→ **Work instruction**: Produce a word-for-word copy of the data that follows, excluding images.

#### Data records

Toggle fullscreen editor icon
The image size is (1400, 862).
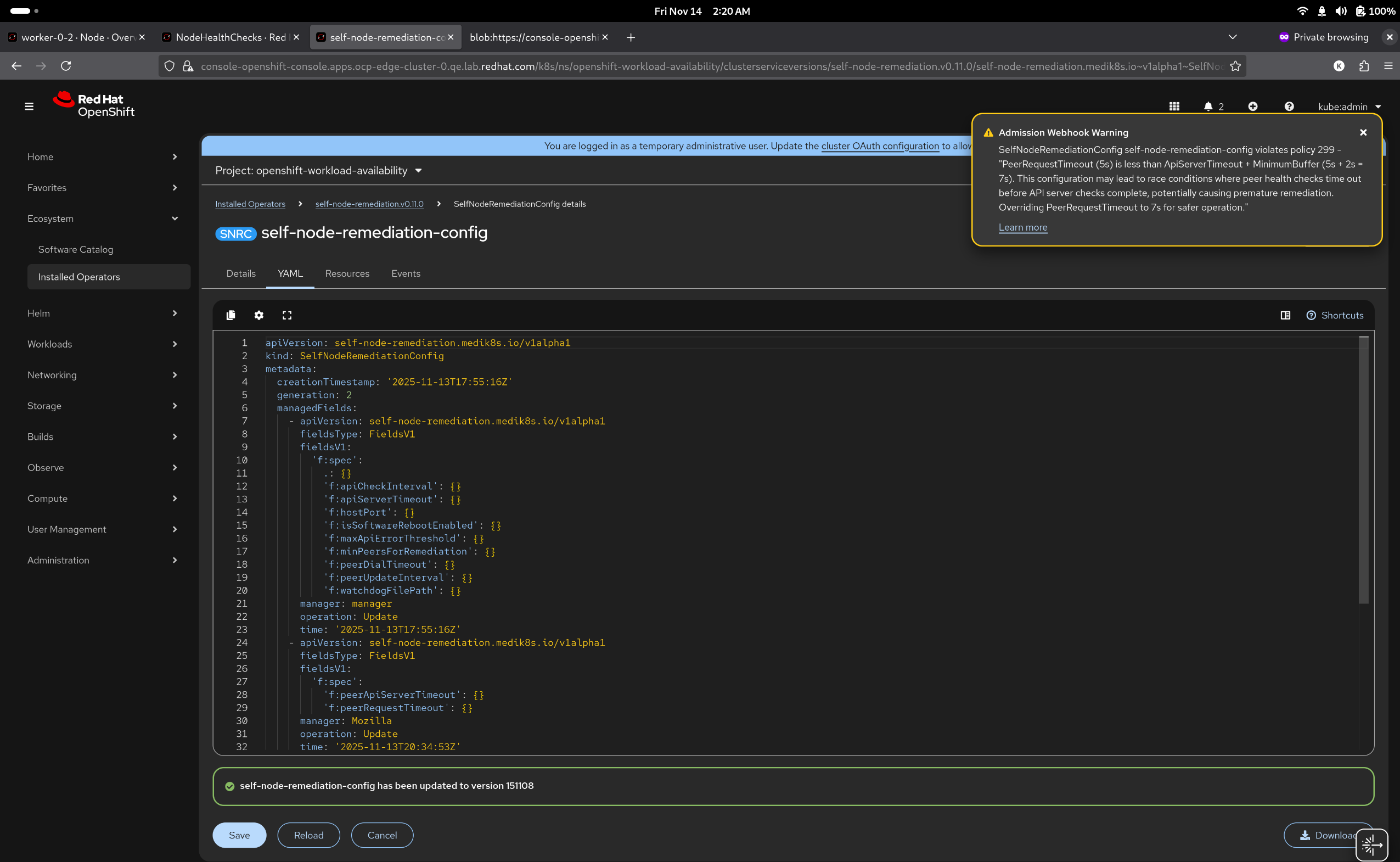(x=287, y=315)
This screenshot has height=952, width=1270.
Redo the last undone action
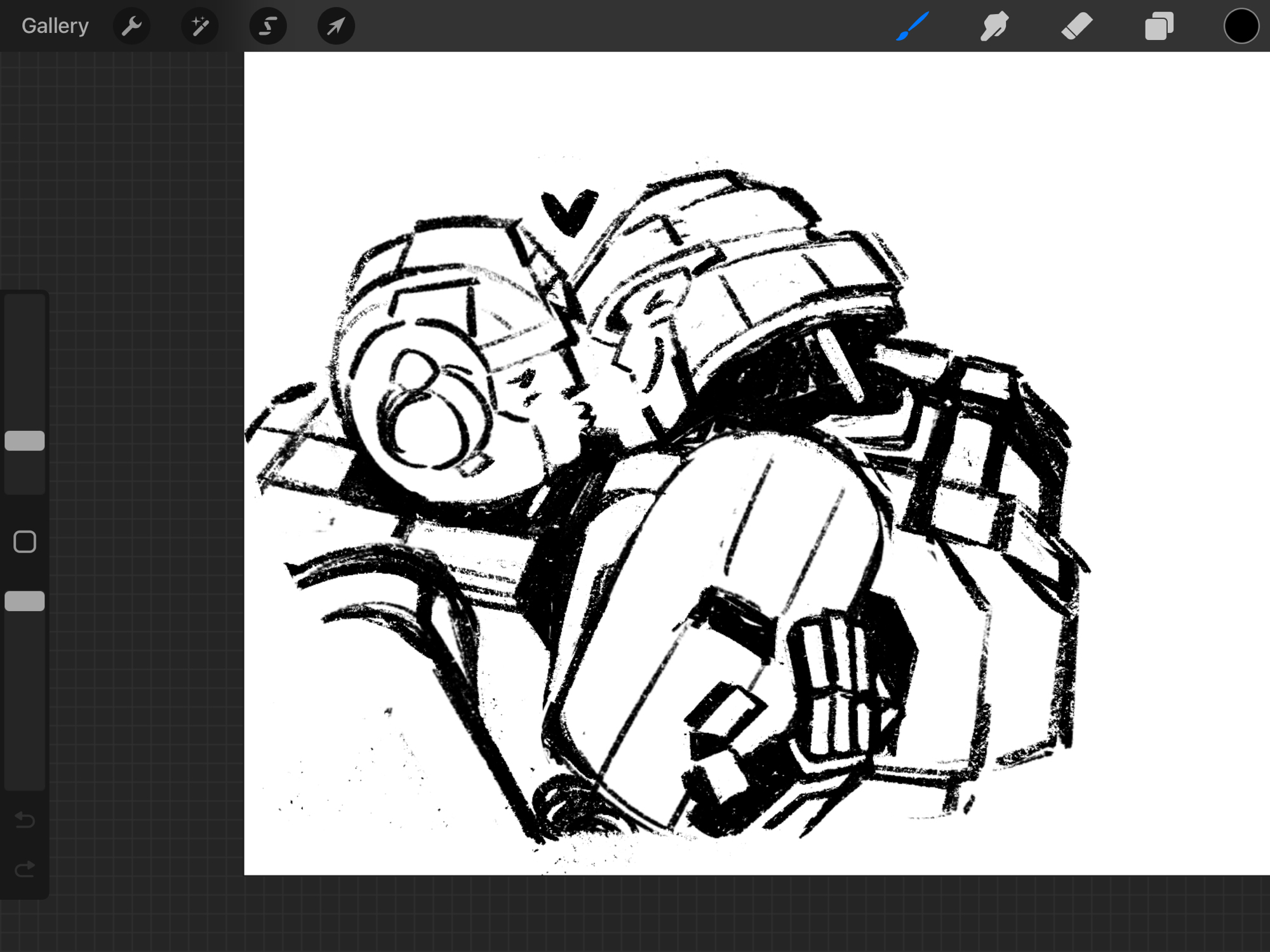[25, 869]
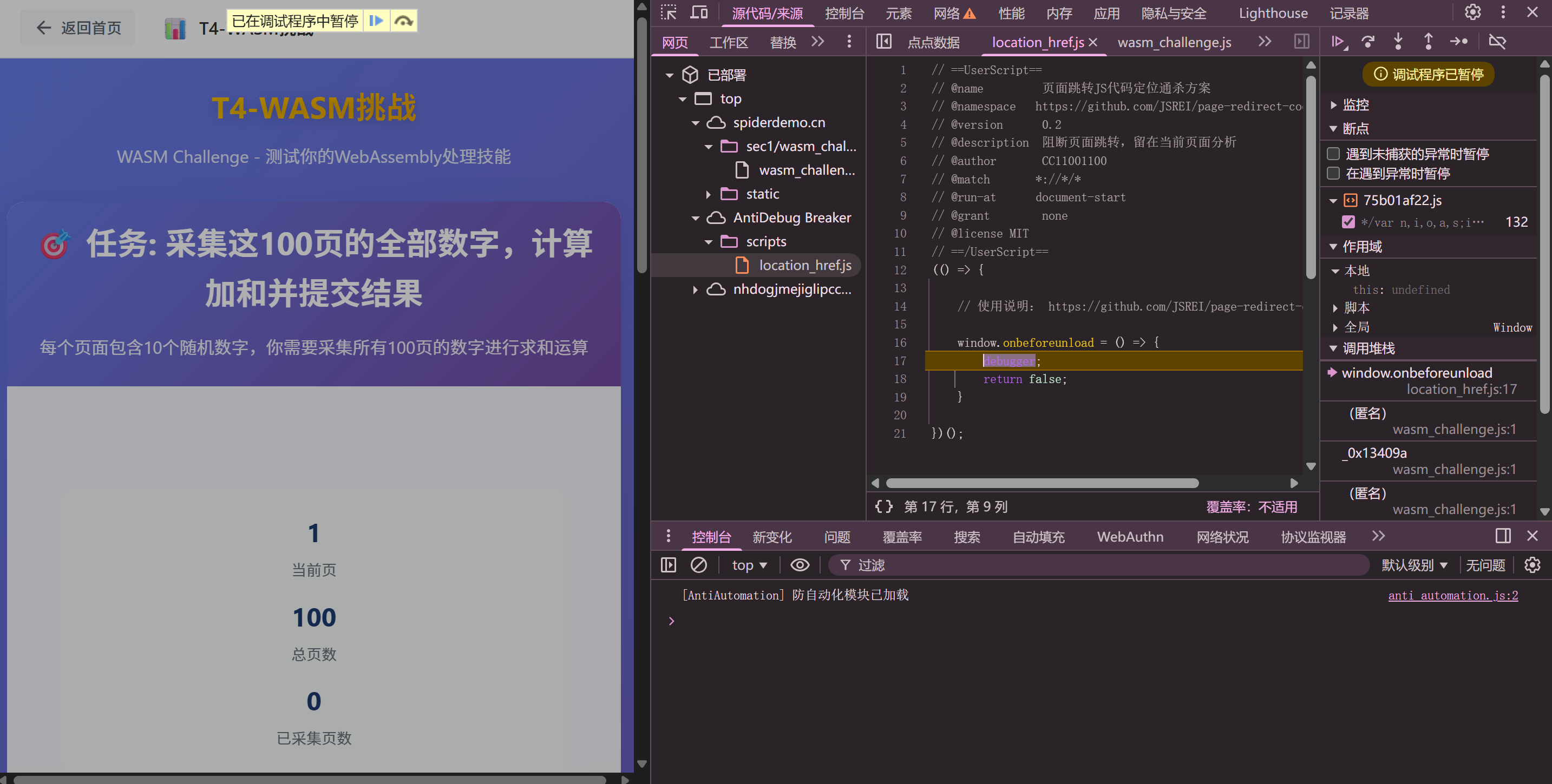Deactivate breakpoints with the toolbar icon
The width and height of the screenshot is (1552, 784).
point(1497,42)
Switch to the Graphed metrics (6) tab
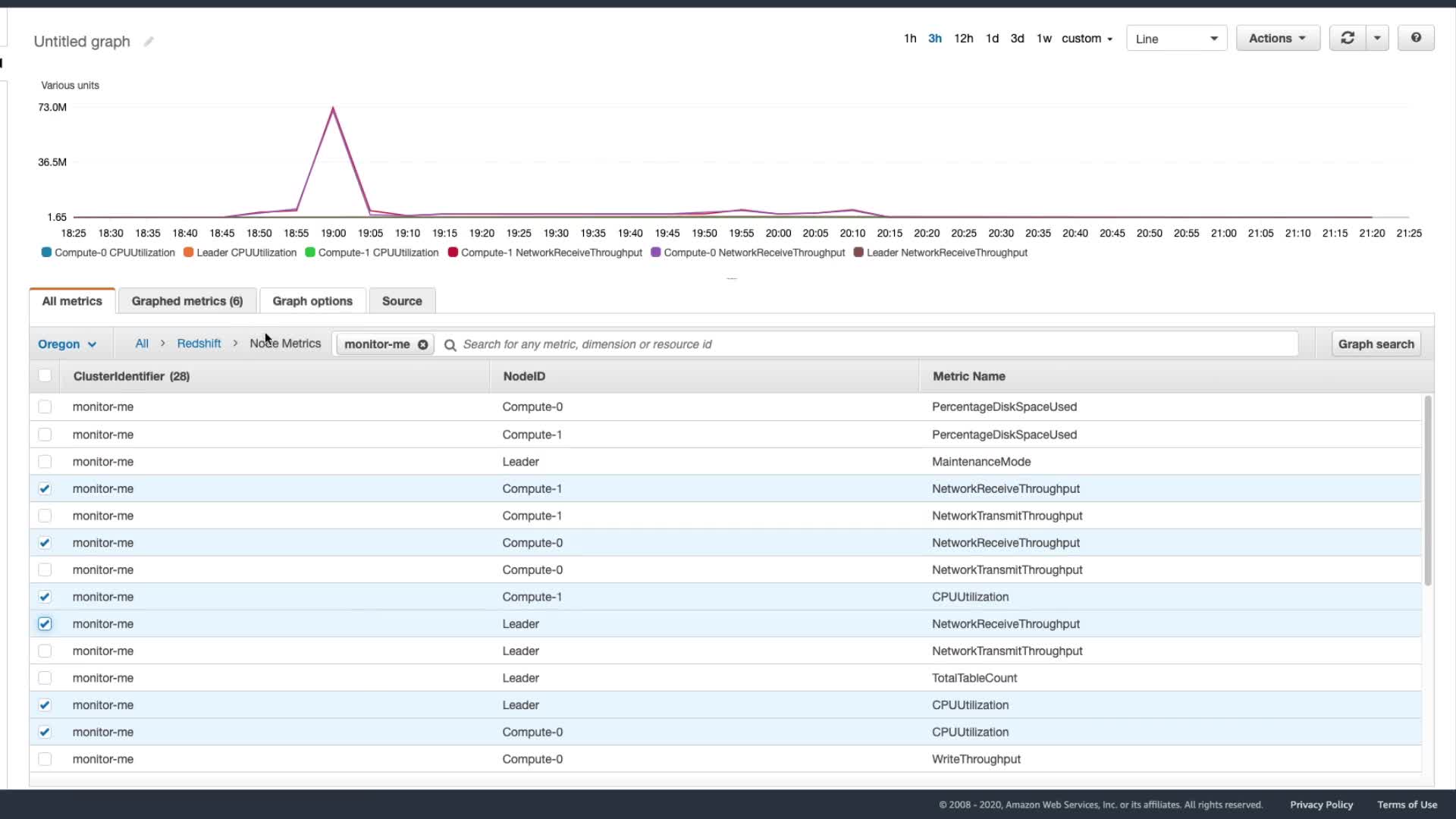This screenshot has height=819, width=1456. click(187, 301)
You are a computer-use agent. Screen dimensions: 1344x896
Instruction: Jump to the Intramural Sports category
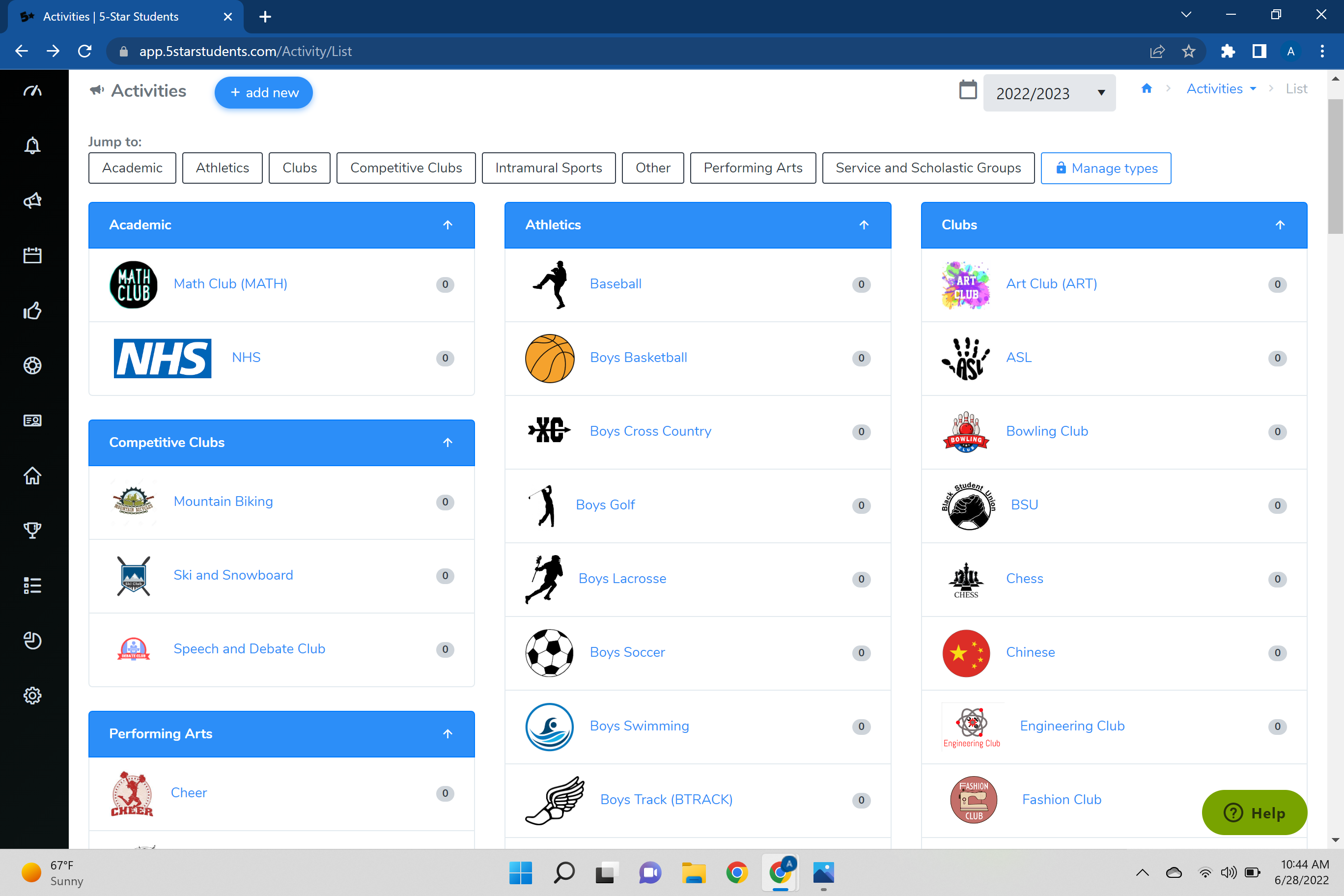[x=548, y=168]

########

→ **Result**:
Toggle fullscreen editor icon
The image size is (1400, 862).
(x=287, y=315)
This screenshot has height=952, width=1270.
Redo the last undone action
[25, 869]
Deactivate breakpoints with the toolbar icon
The width and height of the screenshot is (1552, 784).
point(1497,42)
Switch to the Graphed metrics (6) tab
This screenshot has height=819, width=1456. click(187, 301)
You are a computer-use agent. Screen dimensions: 1344x896
Instruction: Jump to the Intramural Sports category
[x=548, y=168]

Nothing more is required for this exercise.